Wallace interviewed a couple who are parents of young children and work in the biosecurity and pandemic detection industries. If anyone should have a grip on tech changes and their effect on societal change, it is those two, right? The couple laid out several potential visions of the future. 1. “They won’t need careers because, well, ‘I take seriously the possibility there will be a disaster and my children may not live to adulthood.” 2. “The world becomes a glorious post-scarcity utopia where no one needs to work and we all receive a universal basic income.” 3. “AI takes over most jobs, conventional careers cease to exist, and humans’ work is marginalized into limited roles.” 4. “There’s a disaster, but only some die and survivors need to navigate a post-apocalyptic landscape, perhaps as hunter-gatherers.” If those are our options, there doesn’t appear to be a future worth experiencing.
There are two reasons I remain hopeful about my grandsons’ future. First, throughout my 63 years, I have read numerous descriptions of our world’s destruction. As a small child, I remember nuclear bomb drills, where we hid under our desks to save ourselves from mass destruction at the hands of the Soviet Union. Further, the nuclear fear escalated, but this time with nuclear power plants. The Three Mile Island accident that produced a partial nuclear meltdown in Pennsylvania in 1979, and then the horrific Chernobyl disaster in the Ukrainian SSR, Soviet Union. These are just a few examples of the many worst-case scenarios that could have destroyed our world.

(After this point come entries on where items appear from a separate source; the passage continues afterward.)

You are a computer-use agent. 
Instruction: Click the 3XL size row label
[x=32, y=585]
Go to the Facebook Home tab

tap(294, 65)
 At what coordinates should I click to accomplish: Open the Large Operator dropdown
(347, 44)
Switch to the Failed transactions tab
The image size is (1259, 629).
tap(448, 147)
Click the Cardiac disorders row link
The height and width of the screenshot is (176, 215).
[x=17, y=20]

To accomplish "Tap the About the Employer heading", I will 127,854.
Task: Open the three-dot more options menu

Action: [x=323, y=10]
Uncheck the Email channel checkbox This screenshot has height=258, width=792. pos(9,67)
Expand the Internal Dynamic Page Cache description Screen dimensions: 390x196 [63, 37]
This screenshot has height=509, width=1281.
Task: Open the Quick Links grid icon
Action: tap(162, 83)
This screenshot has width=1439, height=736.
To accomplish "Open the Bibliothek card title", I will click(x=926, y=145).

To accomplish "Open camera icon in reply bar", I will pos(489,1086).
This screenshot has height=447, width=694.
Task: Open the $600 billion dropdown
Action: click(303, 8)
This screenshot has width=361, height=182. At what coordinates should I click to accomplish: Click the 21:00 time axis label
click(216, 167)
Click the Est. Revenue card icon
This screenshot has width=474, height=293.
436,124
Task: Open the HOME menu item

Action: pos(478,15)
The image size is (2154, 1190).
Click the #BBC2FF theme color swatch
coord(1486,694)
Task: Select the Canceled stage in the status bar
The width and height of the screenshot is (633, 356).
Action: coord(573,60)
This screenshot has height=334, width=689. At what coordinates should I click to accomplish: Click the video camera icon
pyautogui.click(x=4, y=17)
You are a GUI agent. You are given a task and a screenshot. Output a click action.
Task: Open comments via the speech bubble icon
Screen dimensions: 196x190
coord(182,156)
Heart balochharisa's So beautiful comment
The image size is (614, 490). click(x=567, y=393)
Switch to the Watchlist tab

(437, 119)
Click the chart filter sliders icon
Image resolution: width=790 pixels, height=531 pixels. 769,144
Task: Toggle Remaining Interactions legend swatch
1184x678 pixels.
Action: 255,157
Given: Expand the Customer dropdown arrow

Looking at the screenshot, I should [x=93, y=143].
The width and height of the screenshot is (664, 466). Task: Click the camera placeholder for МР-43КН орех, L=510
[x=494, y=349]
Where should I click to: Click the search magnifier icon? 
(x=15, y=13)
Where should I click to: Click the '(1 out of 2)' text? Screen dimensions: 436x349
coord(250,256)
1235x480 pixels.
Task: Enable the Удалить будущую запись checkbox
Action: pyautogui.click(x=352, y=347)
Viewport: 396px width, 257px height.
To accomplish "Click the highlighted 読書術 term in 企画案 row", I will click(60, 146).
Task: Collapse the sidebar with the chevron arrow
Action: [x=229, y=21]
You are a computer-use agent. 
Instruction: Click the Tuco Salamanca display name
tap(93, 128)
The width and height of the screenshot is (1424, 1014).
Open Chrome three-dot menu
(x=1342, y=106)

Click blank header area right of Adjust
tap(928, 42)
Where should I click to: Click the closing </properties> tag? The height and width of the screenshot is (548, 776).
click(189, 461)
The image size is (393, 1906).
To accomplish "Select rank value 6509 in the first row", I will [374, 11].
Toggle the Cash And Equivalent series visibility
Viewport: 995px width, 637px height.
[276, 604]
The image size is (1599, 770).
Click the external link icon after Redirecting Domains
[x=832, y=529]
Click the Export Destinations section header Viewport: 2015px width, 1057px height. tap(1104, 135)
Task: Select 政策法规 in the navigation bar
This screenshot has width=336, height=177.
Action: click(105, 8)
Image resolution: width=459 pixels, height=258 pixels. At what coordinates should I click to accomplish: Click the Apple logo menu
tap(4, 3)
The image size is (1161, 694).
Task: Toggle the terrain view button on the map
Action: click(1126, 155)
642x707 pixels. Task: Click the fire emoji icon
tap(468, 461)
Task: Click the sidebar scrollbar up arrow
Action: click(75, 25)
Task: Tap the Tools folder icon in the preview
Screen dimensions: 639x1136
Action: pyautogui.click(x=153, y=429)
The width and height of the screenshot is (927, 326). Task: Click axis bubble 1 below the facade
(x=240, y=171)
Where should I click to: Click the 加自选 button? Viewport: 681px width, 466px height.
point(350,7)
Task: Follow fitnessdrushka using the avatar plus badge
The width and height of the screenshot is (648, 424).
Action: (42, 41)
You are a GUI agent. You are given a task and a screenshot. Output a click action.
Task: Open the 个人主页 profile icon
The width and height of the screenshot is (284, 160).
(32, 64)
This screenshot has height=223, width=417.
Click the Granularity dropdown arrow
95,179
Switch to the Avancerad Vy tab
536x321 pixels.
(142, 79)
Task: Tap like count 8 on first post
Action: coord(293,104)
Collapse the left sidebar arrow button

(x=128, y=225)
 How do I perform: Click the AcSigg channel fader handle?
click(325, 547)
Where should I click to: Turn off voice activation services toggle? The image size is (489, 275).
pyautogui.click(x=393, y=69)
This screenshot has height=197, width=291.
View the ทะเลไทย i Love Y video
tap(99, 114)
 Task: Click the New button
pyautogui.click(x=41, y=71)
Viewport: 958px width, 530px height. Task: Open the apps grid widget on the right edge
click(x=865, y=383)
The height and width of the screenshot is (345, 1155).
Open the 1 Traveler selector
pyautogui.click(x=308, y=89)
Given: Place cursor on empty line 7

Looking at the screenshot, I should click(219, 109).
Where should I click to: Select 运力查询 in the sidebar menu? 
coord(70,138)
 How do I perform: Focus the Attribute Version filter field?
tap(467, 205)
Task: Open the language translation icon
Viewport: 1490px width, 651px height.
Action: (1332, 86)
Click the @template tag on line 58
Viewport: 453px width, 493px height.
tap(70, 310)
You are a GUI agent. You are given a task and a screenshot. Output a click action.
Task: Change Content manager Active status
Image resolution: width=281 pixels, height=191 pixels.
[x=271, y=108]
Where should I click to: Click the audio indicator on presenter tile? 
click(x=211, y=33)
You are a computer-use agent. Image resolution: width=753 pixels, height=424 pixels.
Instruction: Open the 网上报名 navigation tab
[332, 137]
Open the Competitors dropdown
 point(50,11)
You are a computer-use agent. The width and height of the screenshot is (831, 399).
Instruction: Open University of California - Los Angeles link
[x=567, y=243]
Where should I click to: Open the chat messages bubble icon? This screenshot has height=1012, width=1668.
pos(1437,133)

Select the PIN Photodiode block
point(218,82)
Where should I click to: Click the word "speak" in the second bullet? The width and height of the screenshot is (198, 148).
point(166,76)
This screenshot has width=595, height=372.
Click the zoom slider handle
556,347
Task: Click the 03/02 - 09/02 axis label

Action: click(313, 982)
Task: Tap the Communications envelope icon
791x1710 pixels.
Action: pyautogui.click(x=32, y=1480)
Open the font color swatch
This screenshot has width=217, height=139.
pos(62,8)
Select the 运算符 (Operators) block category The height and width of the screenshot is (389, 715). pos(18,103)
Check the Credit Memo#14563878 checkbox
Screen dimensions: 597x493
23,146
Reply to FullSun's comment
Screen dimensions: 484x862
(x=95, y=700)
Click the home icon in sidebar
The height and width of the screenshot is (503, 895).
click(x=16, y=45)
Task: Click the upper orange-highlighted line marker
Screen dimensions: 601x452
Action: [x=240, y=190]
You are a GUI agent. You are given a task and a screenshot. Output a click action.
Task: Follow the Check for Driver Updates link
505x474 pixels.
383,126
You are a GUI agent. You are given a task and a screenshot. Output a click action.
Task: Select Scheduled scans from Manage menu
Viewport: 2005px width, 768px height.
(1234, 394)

The second reason why I remain hopeful is that the God who created the world continues to redeem and sustain it. Our God is not an absentee landlord, but the One who loves and cares for us. God not only provides a door to the heavenly kingdom, but cares for us individually and as a global society. Sure, it is an imperfect world of our making, but God continues to interact in the world God created. Do not give up or give in but prayerfully trust in God’s loving-kindness. Remember your call to hand your fears over to God and remember the words from 1 Peter 5:7, “Cast all your anxieties on him, because he cares for you.”